>>>
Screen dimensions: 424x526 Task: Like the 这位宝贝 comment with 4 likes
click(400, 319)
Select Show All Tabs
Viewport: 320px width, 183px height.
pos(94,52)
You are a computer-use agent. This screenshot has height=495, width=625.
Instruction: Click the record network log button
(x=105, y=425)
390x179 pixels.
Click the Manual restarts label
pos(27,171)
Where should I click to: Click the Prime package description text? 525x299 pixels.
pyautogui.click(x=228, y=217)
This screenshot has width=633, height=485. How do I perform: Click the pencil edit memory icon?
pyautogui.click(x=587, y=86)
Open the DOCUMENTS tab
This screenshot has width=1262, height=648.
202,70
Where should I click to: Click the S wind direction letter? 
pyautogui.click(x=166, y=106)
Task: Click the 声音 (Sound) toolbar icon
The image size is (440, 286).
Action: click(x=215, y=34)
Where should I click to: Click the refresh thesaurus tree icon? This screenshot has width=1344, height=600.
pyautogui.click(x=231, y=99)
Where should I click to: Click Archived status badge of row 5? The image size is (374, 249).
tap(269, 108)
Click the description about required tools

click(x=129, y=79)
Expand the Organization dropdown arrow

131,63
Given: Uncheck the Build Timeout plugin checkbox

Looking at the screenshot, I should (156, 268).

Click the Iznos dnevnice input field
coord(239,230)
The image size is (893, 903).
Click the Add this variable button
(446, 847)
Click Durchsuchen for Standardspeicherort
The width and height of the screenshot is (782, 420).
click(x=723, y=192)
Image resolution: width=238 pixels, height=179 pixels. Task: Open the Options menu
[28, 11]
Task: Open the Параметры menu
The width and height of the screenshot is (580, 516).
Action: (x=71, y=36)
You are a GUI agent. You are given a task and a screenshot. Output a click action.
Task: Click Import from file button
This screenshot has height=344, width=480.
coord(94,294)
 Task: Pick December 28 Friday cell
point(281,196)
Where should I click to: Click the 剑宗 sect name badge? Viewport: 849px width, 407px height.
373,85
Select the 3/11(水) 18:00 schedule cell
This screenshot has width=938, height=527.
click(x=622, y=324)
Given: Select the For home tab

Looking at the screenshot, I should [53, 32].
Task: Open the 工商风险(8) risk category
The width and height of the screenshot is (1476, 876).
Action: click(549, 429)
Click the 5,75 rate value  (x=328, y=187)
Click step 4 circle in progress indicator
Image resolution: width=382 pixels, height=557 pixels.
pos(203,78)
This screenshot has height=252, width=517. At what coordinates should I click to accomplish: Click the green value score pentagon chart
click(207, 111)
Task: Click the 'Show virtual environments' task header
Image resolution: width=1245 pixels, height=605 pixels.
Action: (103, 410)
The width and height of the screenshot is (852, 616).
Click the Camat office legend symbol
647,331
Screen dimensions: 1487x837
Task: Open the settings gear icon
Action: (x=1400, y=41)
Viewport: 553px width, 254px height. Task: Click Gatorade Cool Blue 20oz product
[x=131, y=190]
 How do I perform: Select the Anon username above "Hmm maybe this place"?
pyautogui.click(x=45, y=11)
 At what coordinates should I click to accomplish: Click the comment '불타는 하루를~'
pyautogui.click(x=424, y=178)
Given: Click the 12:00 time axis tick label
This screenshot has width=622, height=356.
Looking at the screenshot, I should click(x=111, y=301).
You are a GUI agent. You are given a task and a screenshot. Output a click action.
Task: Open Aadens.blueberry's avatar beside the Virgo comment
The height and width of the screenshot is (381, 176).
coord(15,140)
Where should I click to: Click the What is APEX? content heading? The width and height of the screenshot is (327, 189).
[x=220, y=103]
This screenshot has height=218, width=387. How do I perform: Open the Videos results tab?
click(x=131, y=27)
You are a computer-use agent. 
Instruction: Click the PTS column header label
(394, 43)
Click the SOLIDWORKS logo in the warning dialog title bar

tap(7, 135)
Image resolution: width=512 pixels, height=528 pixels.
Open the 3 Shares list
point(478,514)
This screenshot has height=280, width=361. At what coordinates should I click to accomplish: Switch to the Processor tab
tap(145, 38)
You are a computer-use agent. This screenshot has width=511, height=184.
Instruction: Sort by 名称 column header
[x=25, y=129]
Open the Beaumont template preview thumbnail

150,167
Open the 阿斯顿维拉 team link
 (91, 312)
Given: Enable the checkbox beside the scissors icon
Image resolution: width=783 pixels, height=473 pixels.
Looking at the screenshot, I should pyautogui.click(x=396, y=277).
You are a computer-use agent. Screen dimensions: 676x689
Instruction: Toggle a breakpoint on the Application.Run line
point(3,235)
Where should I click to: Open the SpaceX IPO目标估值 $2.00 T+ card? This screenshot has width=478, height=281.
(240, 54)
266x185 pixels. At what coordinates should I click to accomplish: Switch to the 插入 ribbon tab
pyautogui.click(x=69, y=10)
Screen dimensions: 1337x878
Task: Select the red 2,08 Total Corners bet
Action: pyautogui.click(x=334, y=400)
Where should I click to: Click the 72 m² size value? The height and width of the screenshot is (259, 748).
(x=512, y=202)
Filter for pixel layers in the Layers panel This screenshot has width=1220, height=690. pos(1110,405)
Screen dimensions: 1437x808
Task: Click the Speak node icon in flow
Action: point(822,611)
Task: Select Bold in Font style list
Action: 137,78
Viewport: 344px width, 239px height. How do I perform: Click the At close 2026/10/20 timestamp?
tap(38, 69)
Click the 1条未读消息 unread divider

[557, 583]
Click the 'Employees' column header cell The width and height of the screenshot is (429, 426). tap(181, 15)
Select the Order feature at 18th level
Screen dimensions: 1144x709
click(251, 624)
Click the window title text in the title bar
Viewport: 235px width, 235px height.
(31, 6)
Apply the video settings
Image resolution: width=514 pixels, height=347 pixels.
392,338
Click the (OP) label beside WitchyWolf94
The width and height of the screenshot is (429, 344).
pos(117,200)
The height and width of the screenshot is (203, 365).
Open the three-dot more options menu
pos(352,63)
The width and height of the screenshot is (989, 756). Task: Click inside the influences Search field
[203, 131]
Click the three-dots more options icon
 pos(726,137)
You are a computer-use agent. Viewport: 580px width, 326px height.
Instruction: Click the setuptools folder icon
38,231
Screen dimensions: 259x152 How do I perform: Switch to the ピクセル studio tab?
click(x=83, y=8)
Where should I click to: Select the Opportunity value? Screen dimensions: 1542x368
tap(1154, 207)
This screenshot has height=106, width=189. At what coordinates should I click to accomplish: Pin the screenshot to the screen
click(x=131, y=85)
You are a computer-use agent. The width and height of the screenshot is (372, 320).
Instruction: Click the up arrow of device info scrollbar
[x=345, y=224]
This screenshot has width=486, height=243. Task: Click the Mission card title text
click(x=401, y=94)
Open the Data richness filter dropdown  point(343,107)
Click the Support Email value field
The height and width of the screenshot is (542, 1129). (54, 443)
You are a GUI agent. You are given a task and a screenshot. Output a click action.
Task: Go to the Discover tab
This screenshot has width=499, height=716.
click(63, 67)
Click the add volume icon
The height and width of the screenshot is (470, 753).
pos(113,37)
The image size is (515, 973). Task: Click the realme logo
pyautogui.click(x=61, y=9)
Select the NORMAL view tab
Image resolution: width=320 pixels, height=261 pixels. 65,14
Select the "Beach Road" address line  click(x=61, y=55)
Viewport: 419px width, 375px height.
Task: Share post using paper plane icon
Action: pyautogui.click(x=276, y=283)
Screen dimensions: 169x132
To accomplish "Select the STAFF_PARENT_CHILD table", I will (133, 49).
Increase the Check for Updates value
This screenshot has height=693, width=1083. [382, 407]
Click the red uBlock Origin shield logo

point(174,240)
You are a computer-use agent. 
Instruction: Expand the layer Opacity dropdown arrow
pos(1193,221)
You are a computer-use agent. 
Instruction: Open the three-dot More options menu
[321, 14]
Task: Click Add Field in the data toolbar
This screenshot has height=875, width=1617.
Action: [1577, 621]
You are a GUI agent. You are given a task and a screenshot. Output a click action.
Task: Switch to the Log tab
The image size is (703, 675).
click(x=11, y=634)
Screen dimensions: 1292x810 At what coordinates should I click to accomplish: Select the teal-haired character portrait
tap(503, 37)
<<<
Only an exact copy of the listing above, from its first line up to and including the line with "The image size is (893, 903).", counts as the answer.

Screen dimensions: 424x526 Task: Like the 这位宝贝 comment with 4 likes
click(400, 319)
Select Show All Tabs
Viewport: 320px width, 183px height.
pos(94,52)
You are a computer-use agent. This screenshot has height=495, width=625.
Instruction: Click the record network log button
(x=105, y=425)
390x179 pixels.
Click the Manual restarts label
pos(27,171)
Where should I click to: Click the Prime package description text? 525x299 pixels.
pyautogui.click(x=228, y=217)
This screenshot has width=633, height=485. How do I perform: Click the pencil edit memory icon?
pyautogui.click(x=587, y=86)
Open the DOCUMENTS tab
This screenshot has width=1262, height=648.
202,70
Where should I click to: Click the S wind direction letter? 
pyautogui.click(x=166, y=106)
Task: Click the 声音 (Sound) toolbar icon
The image size is (440, 286).
Action: click(x=215, y=34)
Where should I click to: Click the refresh thesaurus tree icon? This screenshot has width=1344, height=600.
pyautogui.click(x=231, y=99)
Where should I click to: Click Archived status badge of row 5? The image size is (374, 249).
tap(269, 108)
Click the description about required tools

click(x=129, y=79)
Expand the Organization dropdown arrow

131,63
Given: Uncheck the Build Timeout plugin checkbox

Looking at the screenshot, I should (156, 268).

Click the Iznos dnevnice input field
coord(239,230)
The image size is (893, 903).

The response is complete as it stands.